Economia
Vorcaro poderá depor na CPI do INSS esta semana
A CPI do INSS, que investiga fraudes contra aposentados e pensionistas envolvendo associações e sindicatos, retoma suas atividades este ano com a expectativa do depoimento de Daniel Vorcaro, empresário do Master. A audiência está marcada para a manhã de quinta-feira.
Embora convocado, a defesa de Vorcaro pode solicitar um habeas corpus ao Supremo Tribunal Federal (STF) para que ele não seja obrigado a comparecer ou possa permanecer em silêncio durante o interrogatório dos parlamentares.

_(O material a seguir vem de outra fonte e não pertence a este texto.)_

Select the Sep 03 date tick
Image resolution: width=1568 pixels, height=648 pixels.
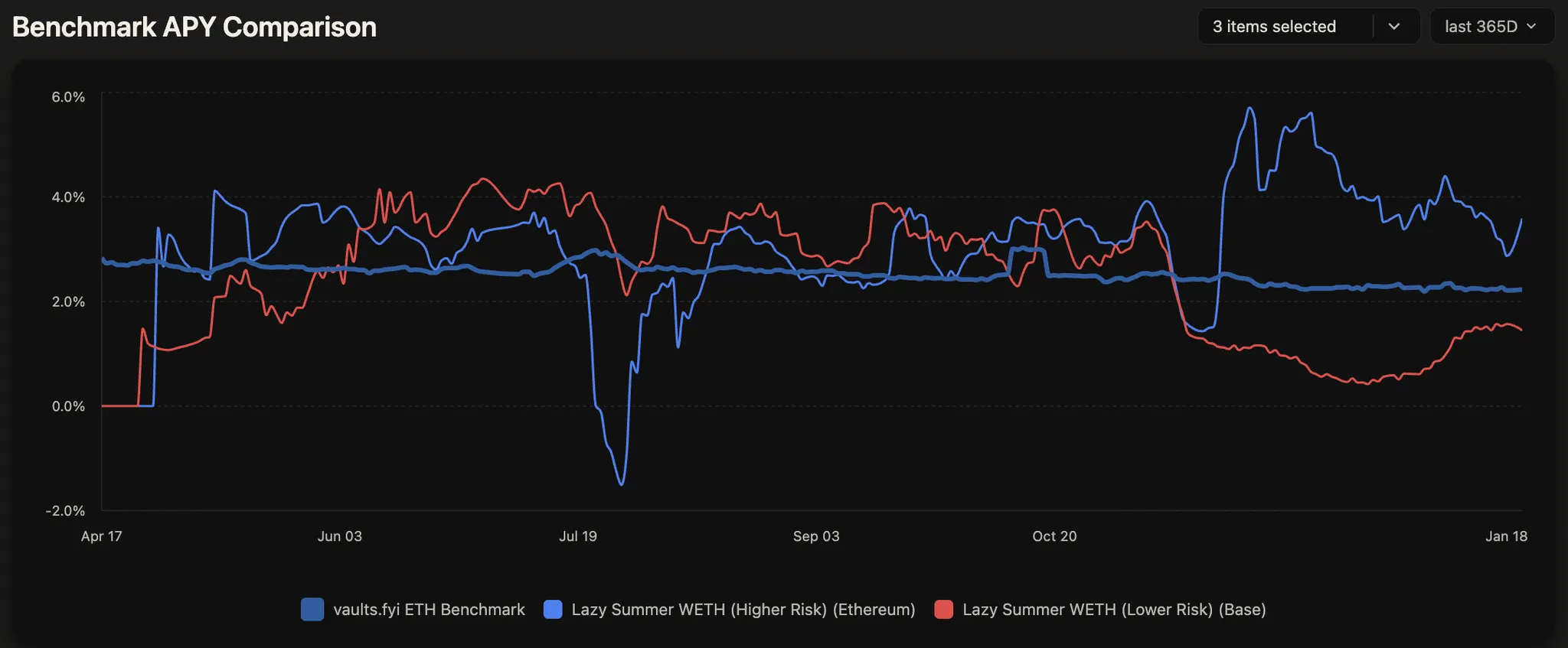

Esse recurso foi utilizado por diversos convocados da CPI no último ano.
Também estão previstos os depoimentos de Gilberto Waller Júnior, presidente do INSS, e de Luiz Félix Cardamone Neto, presidente do BMG.
O deputado Duarte Jr. (PSB-MA), um dos responsáveis pelo pedido de convocação de Vorcaro, manifesta a expectativa de que o Supremo não permita que o banqueiro se exima do compromisso com a CPI.
— Esperamos que o Supremo não retire o direito da CPI de investigar — afirmou o deputado.
No final do ano passado, a CPI solicitou ao ministro Dias Toffoli, relator do processo no Supremo, a devolução dos documentos relacionados ao Master que estavam sob custódia da comissão. A decisão resultou na retirada das provas do sistema da CPI, ficando sob responsabilidade do presidente do Senado, Davi Alcolumbre (União-AP), que não faz parte da comissão.
As investigações da CPI em 2026 focarão nas irregularidades envolvendo empréstimos consignados a beneficiários do INSS.
A comissão busca esclarecimentos de Vorcaro sobre a oferta de crédito consignado para aposentados e pensionistas do INSS. Documentos da Secretaria Nacional do Consumidor (Senacon) indicam que a instituição está entre as que mais receberam reclamações nos últimos anos, principalmente por problemas relacionados ao crédito consignado.
Vorcaro chegou a ser detido durante a operação Compliance Zero, conduzida pela Polícia Federal em novembro, que investiga suspeitas de irregularidades financeiras envolvendo o Master e a negociação da compra do banco de Vorcaro pelo Banco de Brasília (BRB).
A prisão preventiva dele foi revogada, mas ele continua submetido a medidas cautelares, como o uso de tornozeleira eletrônica.